**SOURCE DOCUMENT**
※ ※ ※

Sixteen year old Holden Caulfield is the narrator and the main character of The Catcher in the Rye by J.D. Salinger.
Holden constantly encounters people who strike him as “phony,” a word he applies to anything that is unauthentic or otherwise fake. Throughout this Holden reveals to us that he hates phonies, while still calling himself a “terrific liar”. Throughout the book Holden constantly expresses his hatred for “phonies.” Holden labels anyone who isn’t genuine a phony. This trend of dishonesty is most evident with Holden’s classmates from Pencey Prep, who Holden repeatedly classified as “phonies.” One student from Pencey, who Holden finds to be a phony, is Ackley.
Holden is aware of the fact that Ackley is always lying. Holden tells us that Ackley lies especially about his sexual life and Holden definitely knows this, therefore exemplifying Ackley’s phoniness. Stradlater, Holden’s roommate at Pencey Prep, qualifies as another person who Holden considers to be a phony. He is often described as this handsome and well groomed guy, but Holden often acknowledges that he is a “secret slob”. Holden continues to provide details that Stradlater appears well groomed, but his toiletries, such as his razor, are disgustingly unclean. Holden’s continuous hatred for phonies eventually leads him into the feeling of loneliness, which shows his value honesty.

※ ※ ※

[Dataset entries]
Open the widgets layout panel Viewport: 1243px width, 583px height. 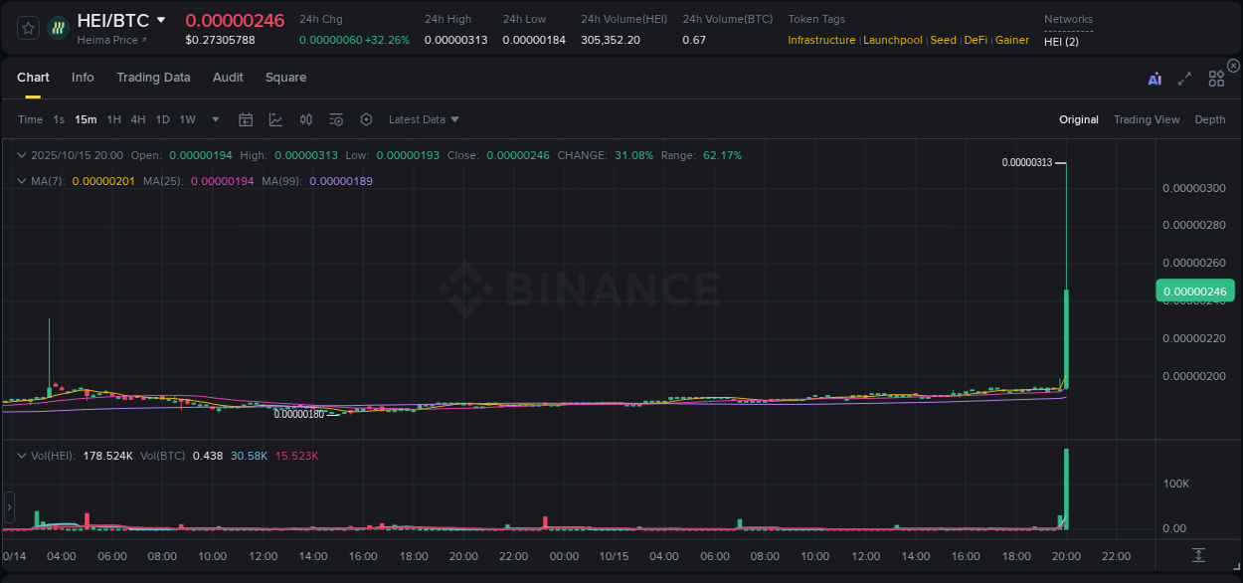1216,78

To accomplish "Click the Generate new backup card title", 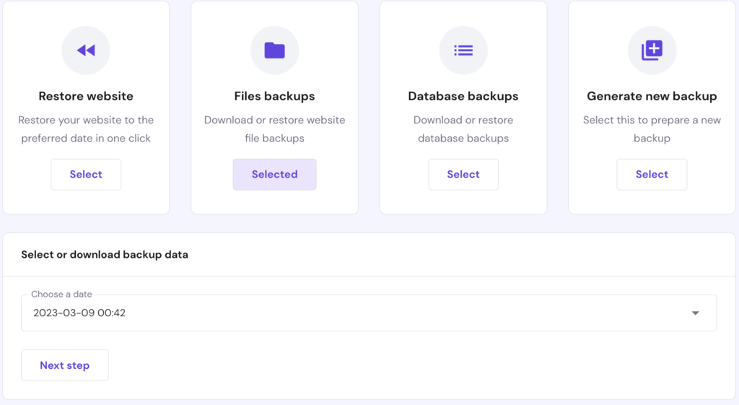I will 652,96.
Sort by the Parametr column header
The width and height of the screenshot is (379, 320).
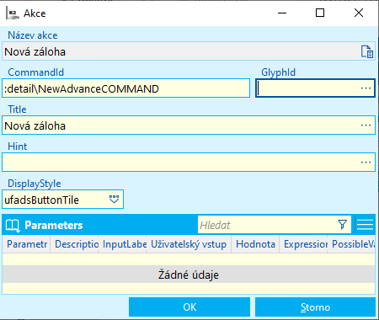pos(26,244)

※ ※ ※

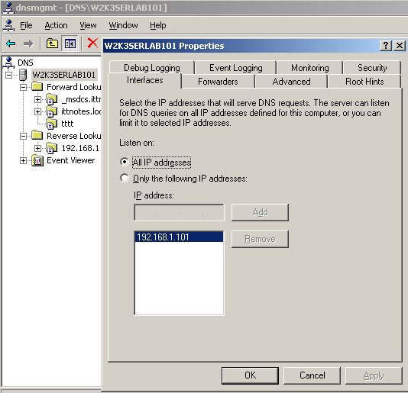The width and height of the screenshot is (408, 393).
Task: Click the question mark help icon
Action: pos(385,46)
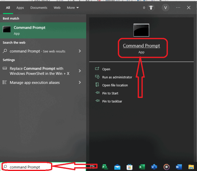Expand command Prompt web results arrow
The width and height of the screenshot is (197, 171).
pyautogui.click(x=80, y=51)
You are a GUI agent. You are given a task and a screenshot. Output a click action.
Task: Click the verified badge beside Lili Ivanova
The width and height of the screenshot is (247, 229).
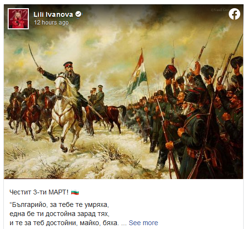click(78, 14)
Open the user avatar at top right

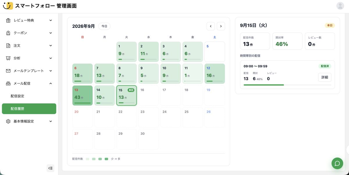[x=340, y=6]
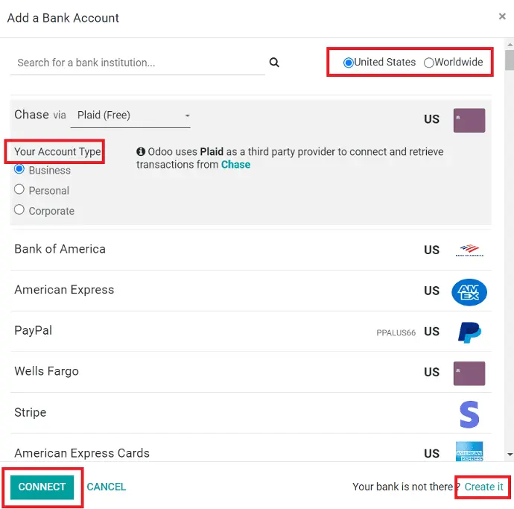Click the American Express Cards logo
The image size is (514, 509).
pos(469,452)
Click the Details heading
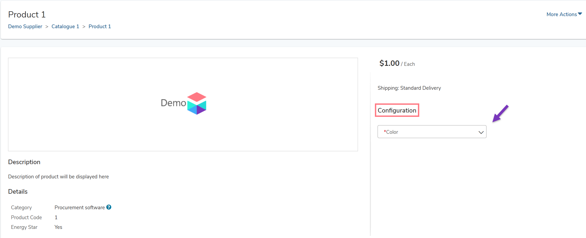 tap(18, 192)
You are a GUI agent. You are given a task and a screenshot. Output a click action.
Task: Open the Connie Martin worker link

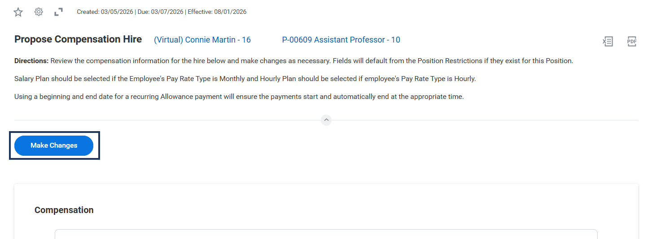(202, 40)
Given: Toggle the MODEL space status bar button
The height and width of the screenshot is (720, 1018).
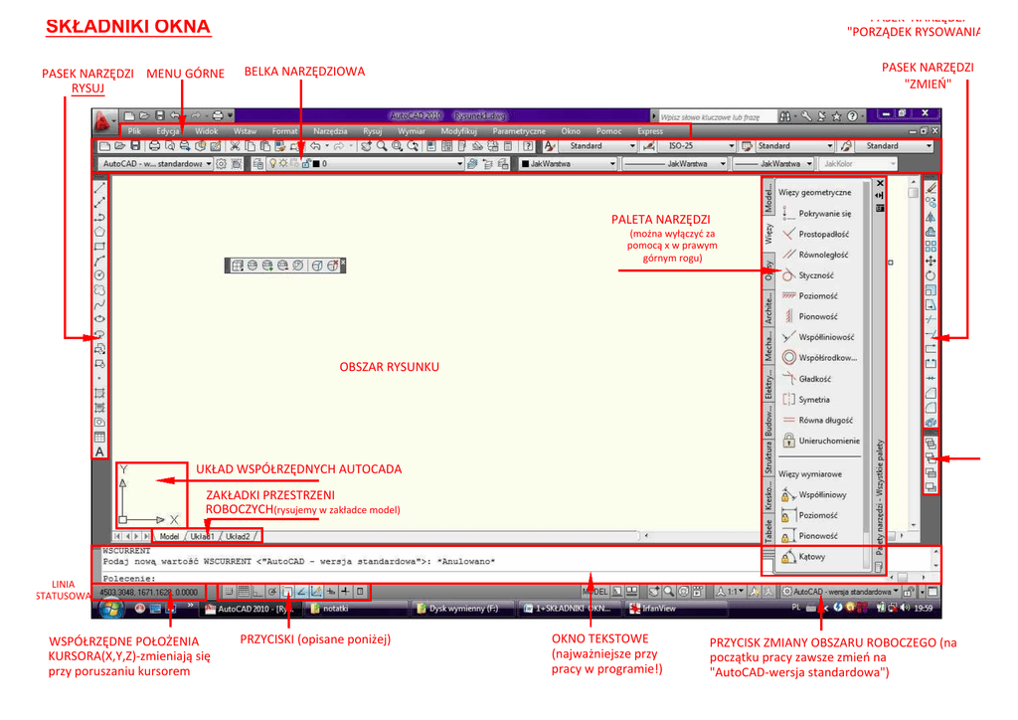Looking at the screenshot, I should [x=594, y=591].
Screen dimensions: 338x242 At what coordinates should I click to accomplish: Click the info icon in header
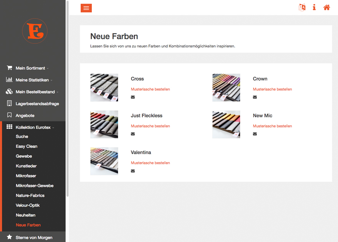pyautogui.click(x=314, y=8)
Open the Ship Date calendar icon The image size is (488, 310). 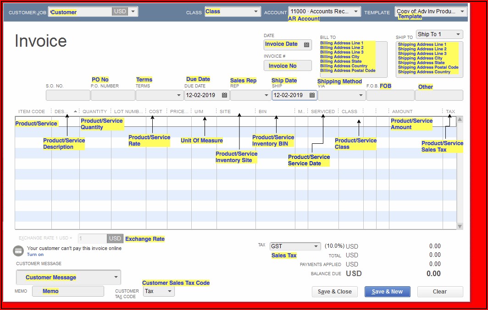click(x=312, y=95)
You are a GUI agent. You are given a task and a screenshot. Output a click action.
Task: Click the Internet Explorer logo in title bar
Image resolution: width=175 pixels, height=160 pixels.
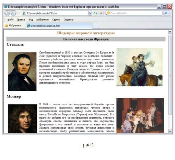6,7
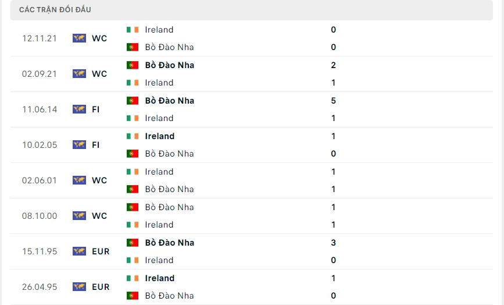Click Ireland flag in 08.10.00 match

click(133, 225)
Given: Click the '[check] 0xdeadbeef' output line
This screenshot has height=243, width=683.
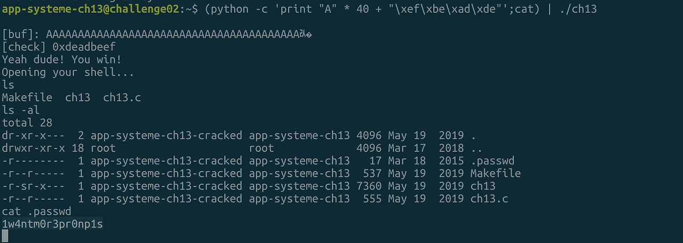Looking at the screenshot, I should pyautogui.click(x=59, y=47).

※ ※ ※

**EXERCISE INSTRUCTIONS**
1) In the essay about Holden Caulfield, who is Holden's roommate at Pencey Prep?
2) Copy word for word everything in the essay about Holden Caulfield from "Holden constantly encounters" down to "phony, is Ackley.".

**ANSWERS BY ITEM NUMBER**
1) Stradlater

2)
Holden constantly encounters people who strike him as “phony,” a word he applies to anything that is unauthentic or otherwise fake. Throughout this Holden reveals to us that he hates phonies, while still calling himself a “terrific liar”. Throughout the book Holden constantly expresses his hatred for “phonies.” Holden labels anyone who isn’t genuine a phony. This trend of dishonesty is most evident with Holden’s classmates from Pencey Prep, who Holden repeatedly classified as “phonies.” One student from Pencey, who Holden finds to be a phony, is Ackley.